Step two would see shops, hairdressers, gyms and outdoor hospitality reopening from 12 April in England. Also from 12 April, outdoor hospitality will resume, as well as zoos and theme parks. Step three would start on 17 May with most social contact rules lifted, as well as limited mixing indoors. Johnson said that step four, from 21 June, would see the end of all legal limits on social contact.
Labour leader Keir Starmer responded: ‘I thank the PM for the telephone conversation earlier in the day.’
He agreed with the Tory PM that ‘this has to be the last lockdown’ saying he was glad that the schools were going to open.
He said: ‘We all agree that all pupils should be back in school as soon as possible and that they stay in school. Can he confirm that the Chief Medical Officer and Chief Scientific Advisor agree that schools can open in full?’
Johnson replied that he did confirm this and was ‘very grateful to the right honourable gentleman for his overall support,’ suggesting that he has ‘a word with his trade union friends’ to persuade them to support it as well.
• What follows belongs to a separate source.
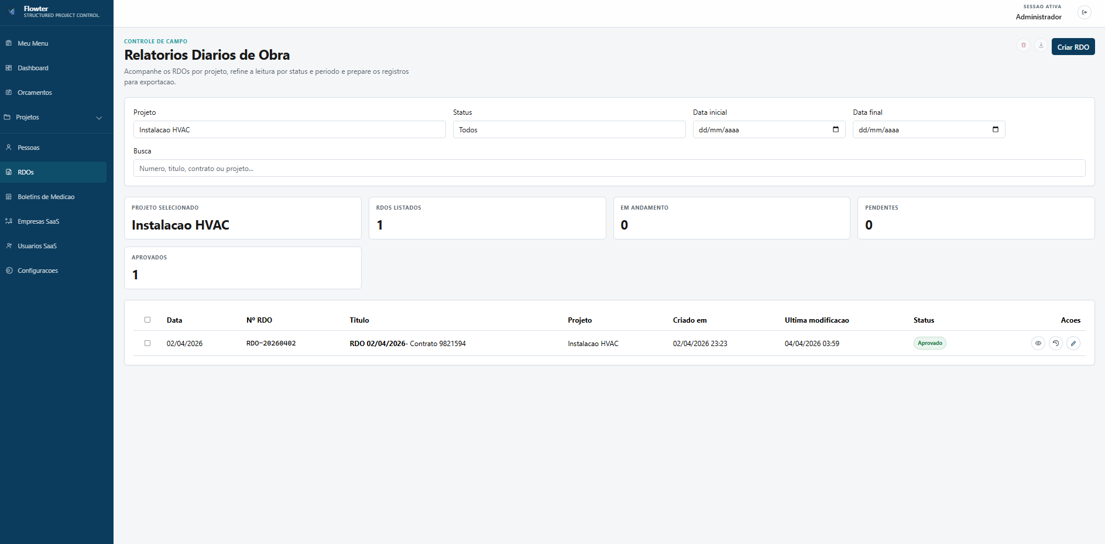The height and width of the screenshot is (544, 1105).
Task: Open calendar picker in Data inicial
Action: [835, 129]

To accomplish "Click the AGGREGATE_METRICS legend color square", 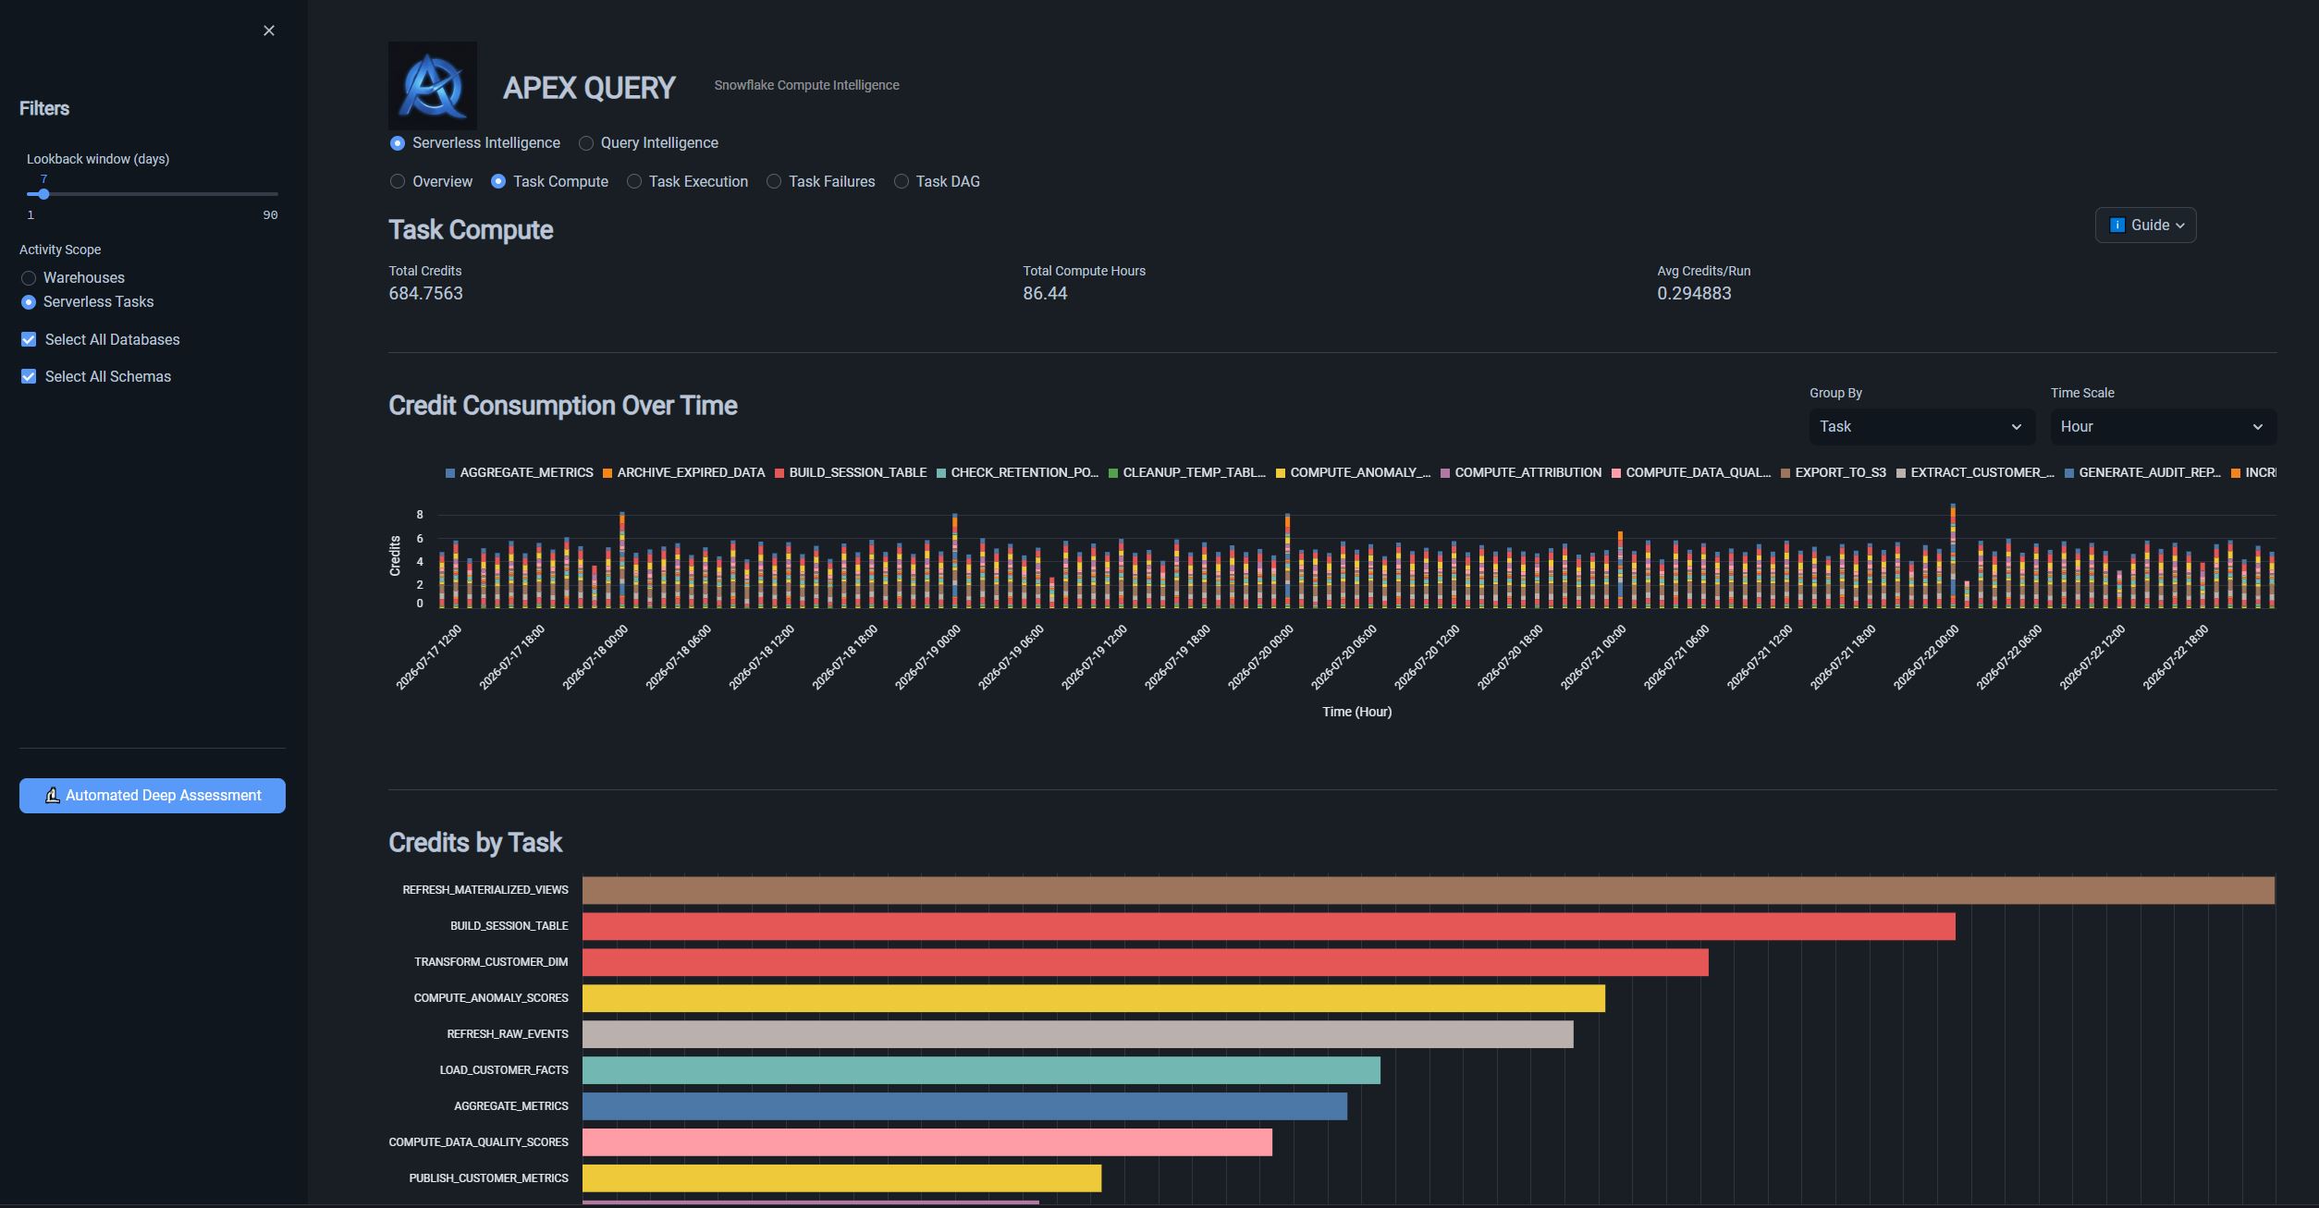I will 450,473.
However, teachers have said that it is ‘reckless’ to bring back all pupils in England to school together on 8th March. A joint statement by teachers’ unions called for ‘opening phased over a period of time,’ similar to the ‘approach being taken in Scotland, Wales and Northern Ireland’.
Their statement has been ignored by the PM.
The nine unions signing up to the joint statement are: the Association of School and College Leaders (ASCL), GMB, National Association of Head Teachers (NAHT), NASUWT, National Education Union (NEU), National Governance Association (NGA), Sixth Form Colleges Association (SFCA), Unison, and Unite.
Commenting, Dr Mary Bousted, Joint General Secretary of the NEU, said: ‘The PM’s announcement that all pupils will return to English schools on 8th March demonstrates, again, that Boris Johnson has, despite all his words of caution, failed to learn the lessons of his previous mistakes.
‘Why has the English government not taken the same route as Scotland, Wales or Northern Ireland whose cautious, phased approach to school opening will enable their governments to assess the impact a return to the classroom will have on the R rate and to make necessary adjustments to their plans.
‘A “big bang” school reopening brings 10 million people back into crowded buildings with no social distancing and inadequate ventilation. The wearing of face masks by pupils and staff in secondary school lessons is a welcome measure but it is not, on its own, enough.’